Figure 2. mRNA levels of adipogenic and thermogenic genes in NCD or HFD-fed WT and TRPV1^−/− mice.

Mean mRNA level ± S.E.M. normalized to 18s in the EF and BF for TRPV1 (A and B), PPARs (C and D), UCP-1 and BMP8b (E and F), PGC-1α, PRDM-16 and SiRT-1 (G and H). Adipose tissue isolated from six mice per condition was pooled and used for the quantification of genes. Five independent experiments were performed for each condition. ** statistical significance at P < 0.05 for n = 6 independent experiments.

Next, we analyzed the mRNA levels of peroxisome proliferator activator receptor (PPAR) alpha (PPARα) and PPARγ in the EF and BF of these mice. As shown in Figure 2C, both PPARα and PPARγ mRNAs levels were lower in EF of NCD-fed TRPV1^−/− mice compared to WT. However, PPARγ mRNA was elevated in the BF of HFD-fed WT and TRPV1^/−mice.

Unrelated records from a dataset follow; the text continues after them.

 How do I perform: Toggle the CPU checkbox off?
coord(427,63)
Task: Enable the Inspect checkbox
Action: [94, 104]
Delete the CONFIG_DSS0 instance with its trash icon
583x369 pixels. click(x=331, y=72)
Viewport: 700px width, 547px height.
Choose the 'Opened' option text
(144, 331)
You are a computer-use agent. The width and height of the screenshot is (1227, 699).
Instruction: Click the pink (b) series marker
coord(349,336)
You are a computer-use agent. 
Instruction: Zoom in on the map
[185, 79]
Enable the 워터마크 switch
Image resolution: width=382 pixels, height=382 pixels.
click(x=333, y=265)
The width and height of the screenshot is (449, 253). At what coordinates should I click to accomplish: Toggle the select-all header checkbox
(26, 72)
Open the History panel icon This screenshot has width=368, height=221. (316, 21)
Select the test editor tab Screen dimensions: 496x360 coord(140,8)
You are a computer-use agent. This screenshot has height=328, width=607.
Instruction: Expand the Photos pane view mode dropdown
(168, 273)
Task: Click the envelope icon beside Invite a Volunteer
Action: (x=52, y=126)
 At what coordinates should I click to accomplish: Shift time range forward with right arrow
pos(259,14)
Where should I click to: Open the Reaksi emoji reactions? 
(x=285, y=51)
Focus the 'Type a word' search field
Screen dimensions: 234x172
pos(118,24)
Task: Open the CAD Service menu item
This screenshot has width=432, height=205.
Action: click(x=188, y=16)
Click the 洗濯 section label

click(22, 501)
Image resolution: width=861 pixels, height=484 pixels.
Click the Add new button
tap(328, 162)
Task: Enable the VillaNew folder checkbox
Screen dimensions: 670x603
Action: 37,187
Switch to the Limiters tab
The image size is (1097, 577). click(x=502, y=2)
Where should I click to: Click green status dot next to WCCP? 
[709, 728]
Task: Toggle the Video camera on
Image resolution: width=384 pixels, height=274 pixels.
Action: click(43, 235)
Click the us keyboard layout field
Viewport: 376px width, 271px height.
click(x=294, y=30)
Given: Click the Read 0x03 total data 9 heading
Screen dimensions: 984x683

Also, HFD did not reduce PPARα in the BF of WT but suppressed in the BF of TRPV1^−/− mice.

Next, we evaluated the mRNA levels of thermogenic mitochondrial UCP-1 and BMP8b, which take part in thermogenesis. In the EF of NCD-fed TRPV1^−/− mice, the UCP-1 level was significantly less compared to WT. Consistently, NCD-fed TRPV1^−/− mice expressed significantly lower levels of UCP-1 and BMP8b in the BF. Neither NCD nor HFD-fed WT and TRPV1^−/− mice had BMP8b mRNA in the EF. HFD feeding inhibited the mRNA level of UCP-1 and BMP8b in the BF in both WT and TRPV1^−/− mice.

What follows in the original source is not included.